Along the same lines, Amazon has no provision for fail-over. If a server fails you may not know right away and worse, it may take some time (minutes possibily) to bring up another instance to pick up where the crashed instance left off. Rightscale, a company that provides value add services for Amazon’s EC2 offering, plans to add this feature into their offering in the future. But I suspect that a fail-over solution will likely be based on some sort of hot-spare concept, which will increase your overall cost. As usual, redundancy is going to cost you.

The next thought concerns bandwidth costs — Don McAskill talked about the cost of serving content from S3 at length in his presentation “Set Amazon’s Servers on Fire, Not Your Own“. If you’re currently purchasing a lot of bandwidth from a provider you may already be getting a good deal. Less so if you purchase only small amounts. SmugMug buys bandwidth in gigabit blocks and at those economies of scale, bandwidth is cheap. Amazon S3’s $.20/GB transfer cost can’t compete with buying bandwidth by the gigabit.

SmugMug’s solved this problem by building a tiered cache system where the most requested images reside on their local servers (where the bandwdith is cheap) and less frequently requested images are served via the S3 service. While it takes more work to deploy such a system it presents a model that is cheaper to operate than using only local servers or only S3 servers.

Don presented the numbers of how much money SmugMug saved last year by using S3. For the given phase of time Don calculated SmugMug grew from 64M images to 140M images. Normally that would cost between $40K - $100K a month in hard drives alone. He estimates that in that time about $922K would’ve been spent, but only $230K were actually spent. That saved SmugMug $692K during that period!

Not only that, but he says that the IRS would’ve also taxed SmugMug to the tune of $295K related to the purchase of the hard drives. While he says this is not a straight out savings, it did free up his cashflow for other more important things. Overall, these numbers are far from insignificant — that a small organization like SmugMug can save more than half a million dollars is quite significant. That of course begs the question how Amazon can do this so cheaply and still make ends meet?

Also, Amazon does not offer a load balancing service that people can use to direct traffic to the instances that are running a service. Right now Amazon customers who need a load balancer, need to create their own server image to carry out that task and run it on a separate instance.

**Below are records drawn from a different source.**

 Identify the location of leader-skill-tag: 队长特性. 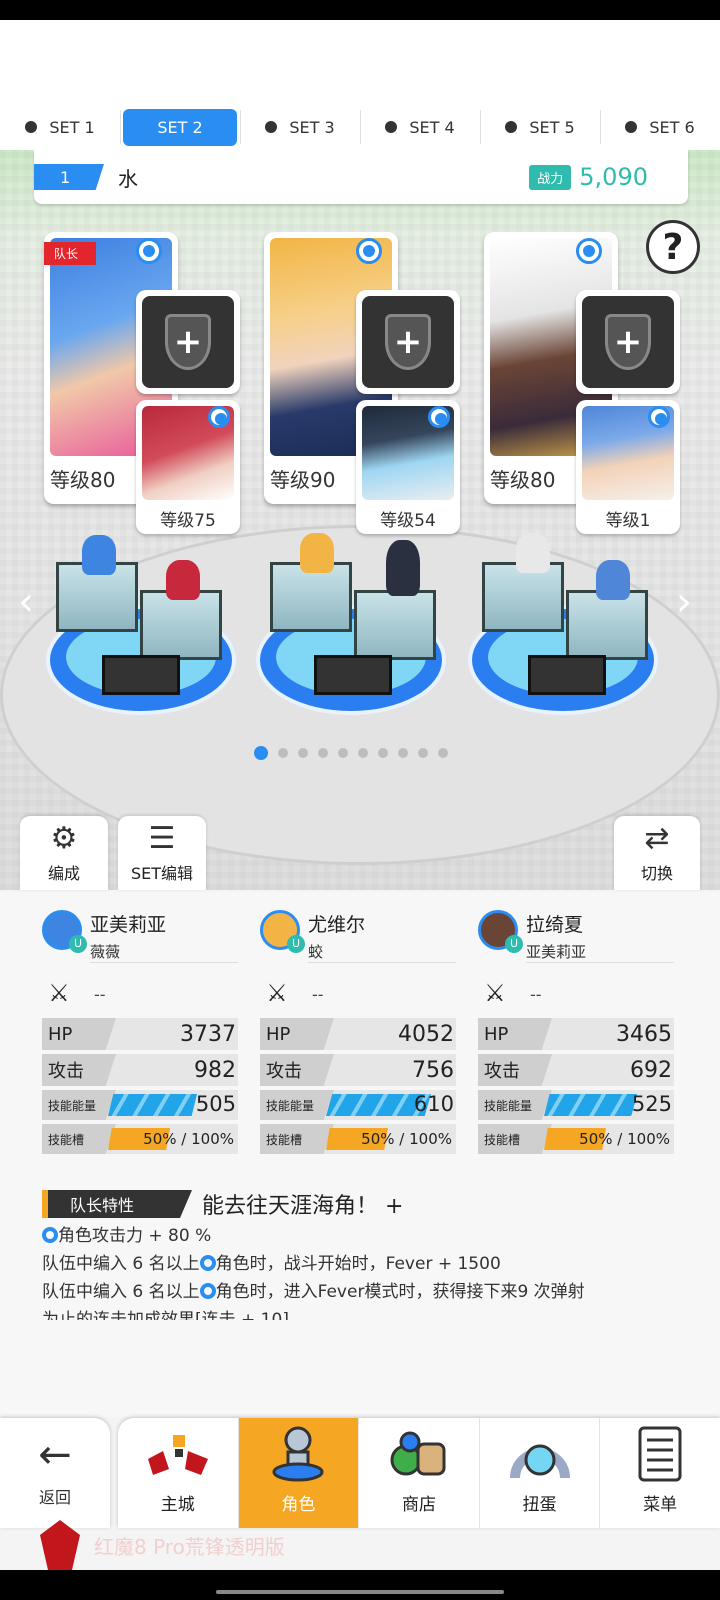
(117, 1204).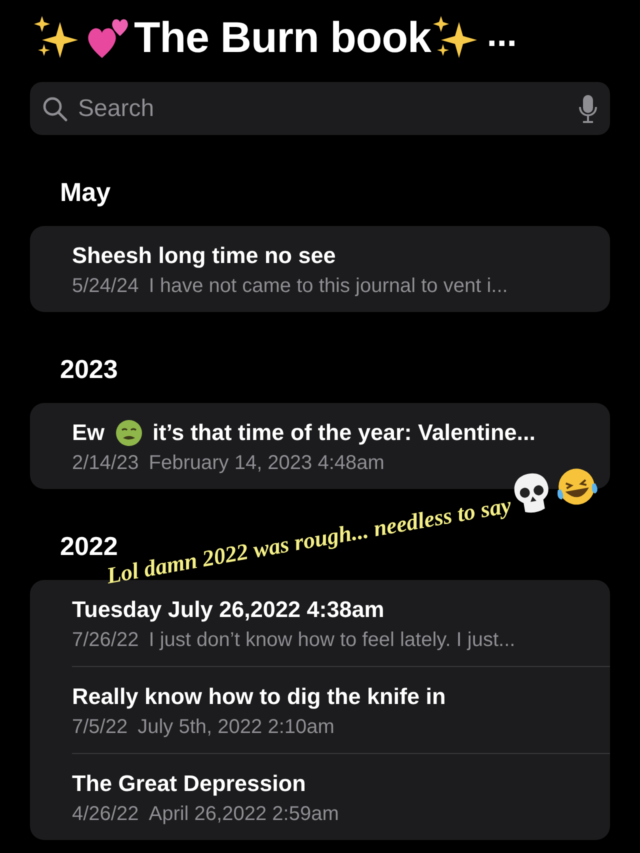 The image size is (640, 853). Describe the element at coordinates (588, 109) in the screenshot. I see `microphone-icon` at that location. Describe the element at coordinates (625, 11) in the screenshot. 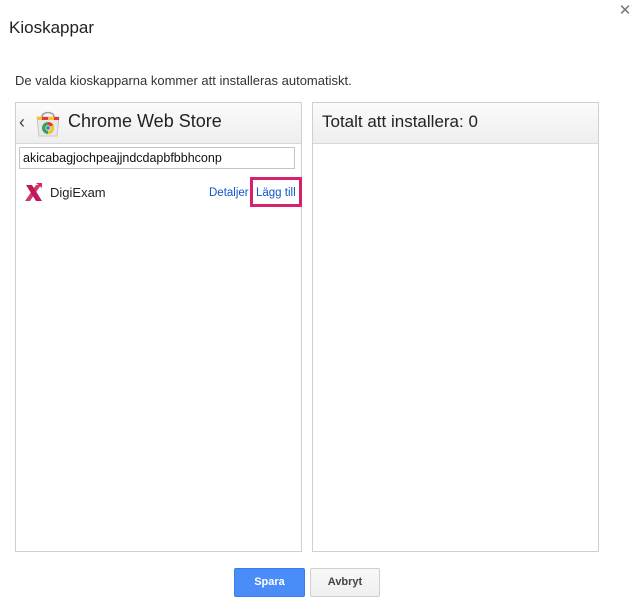

I see `close-icon: ✕` at that location.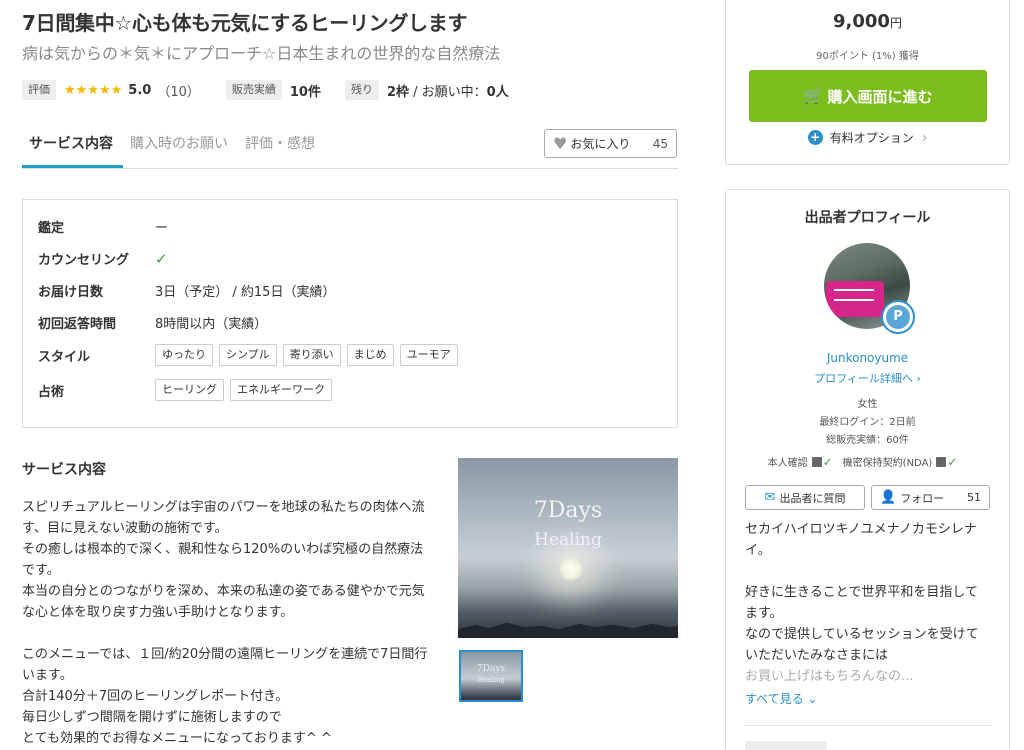 Image resolution: width=1024 pixels, height=750 pixels. Describe the element at coordinates (888, 464) in the screenshot. I see `nda-label: 機密保持契約(NDA)` at that location.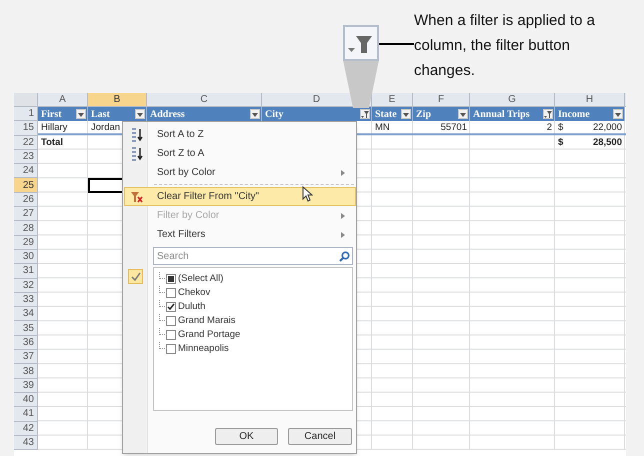 The width and height of the screenshot is (644, 456). What do you see at coordinates (590, 114) in the screenshot?
I see `table-header-cell: Income` at bounding box center [590, 114].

Finally, each of the instances have a modest hardware configuration: An equivalent to a 1.7Ghz Xeon CPU, 1.75GB of RAM and 160GB of local disk. 1.75GB of RAM isn’t enough to run a serious database server. Database servers are RAM hungry — the more the better. I hope that Amazon will offer more RAM as an option for a premium instance.

So, while Amazon’s offerings are simple and inexpensive, care needs to go into designing solutions that use their offerings. But as SmugMug and a number of other beta testers have shown, it is possible to live with the limitations and engineer a solution accordingly.